The Dynamics of Canine Pack Structure

By Myrna Milani, BS, DVM

(Originally written for DogWatch, a newsletter for the general public from the Cornell University College of Veterinary Medicine)

My dog, Crisco, and I just moved into a house owned by a friend who also owns a dog, Radar. Both dogs are neutered males of about the same size and age, but Crisco is a wimp. Radar keeps trying to jump on Crisco and I keep stopping him because I don't want him to hurt my dog. My housemate insists I'm only making things worse. Who's right?

Watching dogs wrangle to work out their pack structure can frazzle our nerves to the point we feel driven to abort the process any way we can. And nowhere do we feel more driven to do this than when our own pet seems likely to get the worst of it. However, it makes sense to resist that urge for several very sound canine behavioral reasons.

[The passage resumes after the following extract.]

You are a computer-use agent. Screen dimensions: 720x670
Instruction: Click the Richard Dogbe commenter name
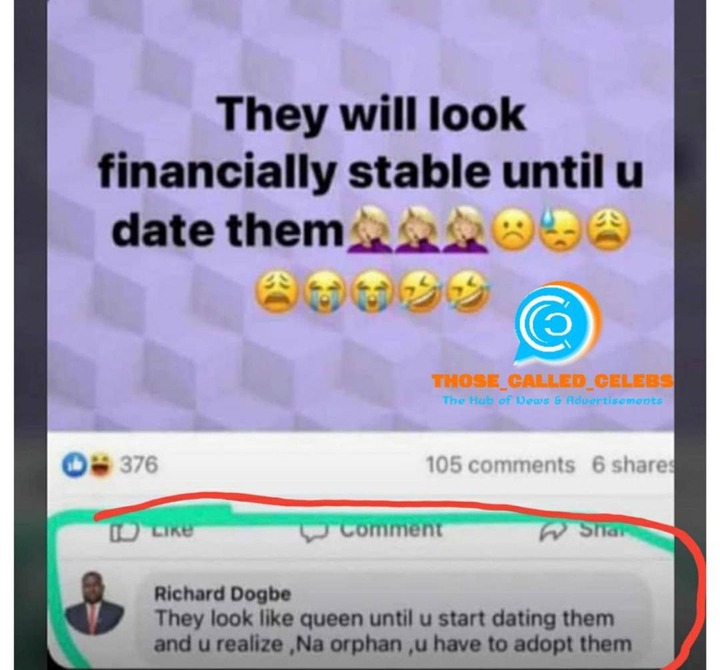pos(222,593)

First, as noted before, dogs need a stable pack structure to feel comfortable. And dogs establish that stable structure via ritualized behaviors designed to conserve energy and keep the peace. For example, if Radar wants to be leader, he may place his front paws on Crisco's shoulders to signal his dominance. If Crisco goes down, rolls over, exposes his abdomen, and maybe even urinates, he signals his willingness to accept a subordinate position and that ends it.

Although Crisco's response may break his owner's heart, consider what happens if he doesn't go down. Under those circumstances, he and Radar most likely will fight until one dog manages to pin the other to the ground, i.e, forces him to assume that subordinate posture.

Owners or other people who try to interfere with this natural and essential peace-keeping process make life more difficult for their pets on two fronts. First, they force their dogs to live in an unstable pack environment relative to each other. This creates tension and stress that may undermine the animals' behavioral and/or physical health. Second, the human interference feeds more energy into the process. Where Crisco and Radar initially were willing to circle, sniff, and otherwise exchange more subtle body language cues with each other to communicate their status and possibly head off a fight, the awareness that someone may try to stop them may propel them immediately into the fight mode.

As if all this weren't bad enough, owners who yell, swat at, squirt, or otherwise try to break up fighting dogs also may incite their pets to fight more viciously than they would if left alone. This occurs because canine pack-establishing and predatory behaviors occur on the same continuum, with the former being a less energetic version of the latter. If Crisco's owner feeds a lot of sound, motion, and other stimuli into the process, the two dogs who under calmer circumstances would just try to hold each other by the neck may be driven to sink their teeth into each other as deeply as they would if they were attacking prey.

Such owner input may also precipitate even more disaster if Crisco doesn't recognize his owner's leadership. Under those circumstances, and wimp though he may be, he may interpret her distress as a reason to attack Radar even more fiercely in an attempt to protect his owner. If she tries to pull Crisco off Radar, she stands a good chance of being bitten by her own pet who would, quite rightfully, view this as gross insubordination on her part.

So what should owners do when dog fights occur? Ideally you should stay out of it, especially if you know you're not the leader in your human-canine pack. If your own emotions are so strong you just can't do that, then observe the fight long enough to determine who's getting the worst of it and yank the loser's hind legs out from under him. Because the dogs are fighting to determine rank, helping the winner assert his position can shorten that process.

For those who don't recognize the vital role a stable pack structure plays in canine well-being, sticking up for the underdog seems like the only caring response to a dog fight. However, once we realize what a wonderful energy-conserving, peace-keeping system those canine scuffles represent, we can respond in a manner that will enhance rather than undermine this process.